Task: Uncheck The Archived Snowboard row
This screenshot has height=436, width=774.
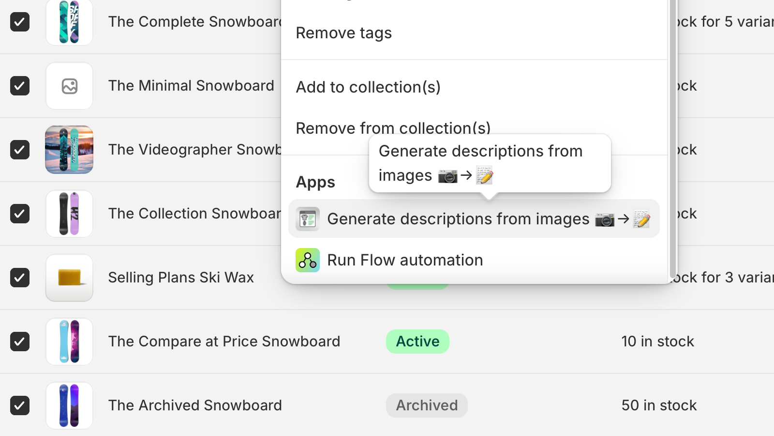Action: (20, 405)
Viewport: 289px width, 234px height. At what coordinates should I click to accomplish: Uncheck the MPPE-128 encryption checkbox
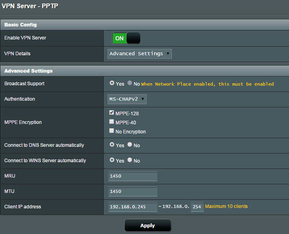coord(112,112)
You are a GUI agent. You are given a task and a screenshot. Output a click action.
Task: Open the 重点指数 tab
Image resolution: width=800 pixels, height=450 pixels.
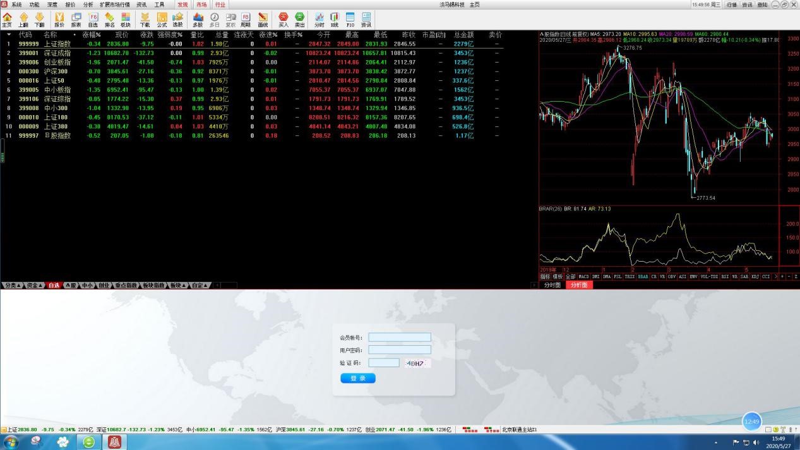click(x=126, y=285)
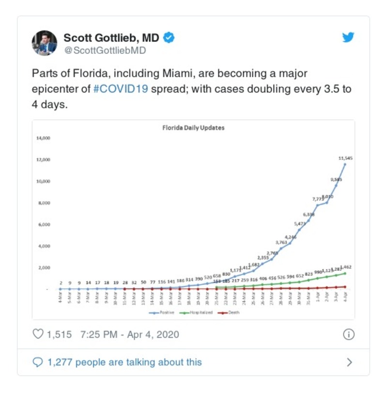The image size is (387, 393).
Task: Click the 1,515 likes count
Action: click(x=59, y=334)
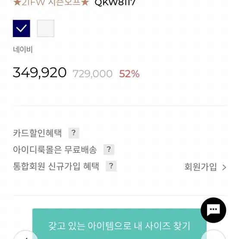The image size is (239, 239).
Task: Click the 통합회원 신규가입 혜택 label
Action: pyautogui.click(x=56, y=166)
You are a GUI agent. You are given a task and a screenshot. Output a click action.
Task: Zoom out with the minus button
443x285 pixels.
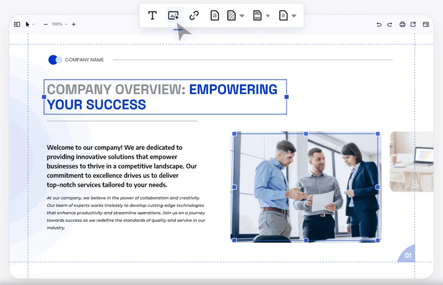click(45, 24)

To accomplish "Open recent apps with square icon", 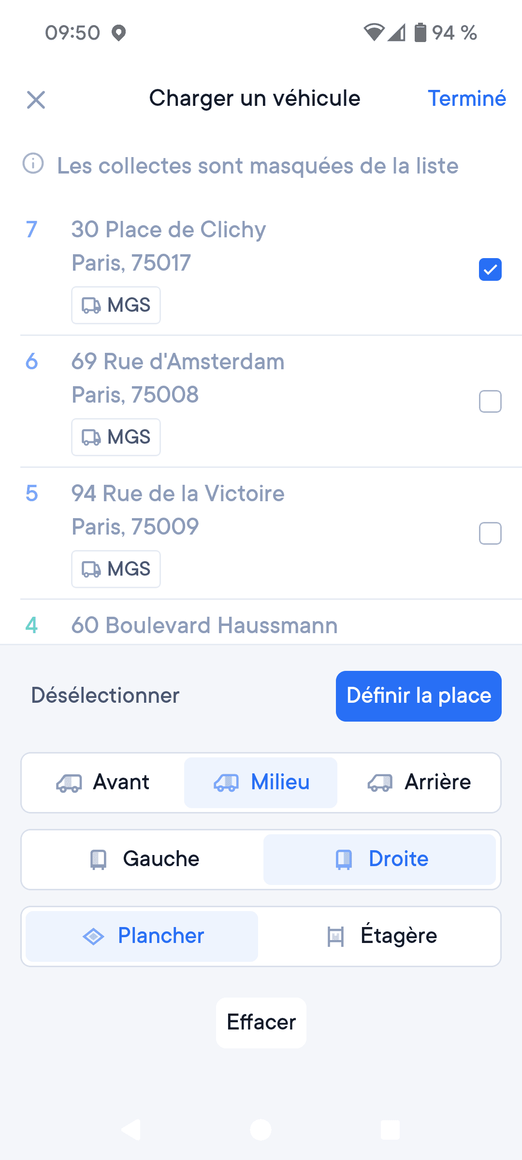I will (x=390, y=1130).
━━━━━━━━
● **WHAT NEEDS TO BE DONE**: Reproduce everything in the listing above, from its first line down through the line containing "Action: pyautogui.click(x=56, y=166)", with both ends included. Omit the pictures.

● **IN RESPONSE**:
Task: Uncheck The Archived Snowboard row
This screenshot has height=436, width=774.
Action: (20, 405)
Viewport: 289px width, 234px height. At what coordinates should I click to accomplish: Uncheck the MPPE-128 encryption checkbox
coord(112,112)
You are a GUI agent. You are given a task and a screenshot. Output a click action.
Task: Open the 重点指数 tab
Image resolution: width=800 pixels, height=450 pixels.
click(x=126, y=285)
The image size is (387, 393).
Task: Click the 1,515 likes count
Action: click(x=59, y=334)
The image size is (239, 239).
Task: Click the 통합회원 신규가입 혜택 label
Action: pyautogui.click(x=56, y=166)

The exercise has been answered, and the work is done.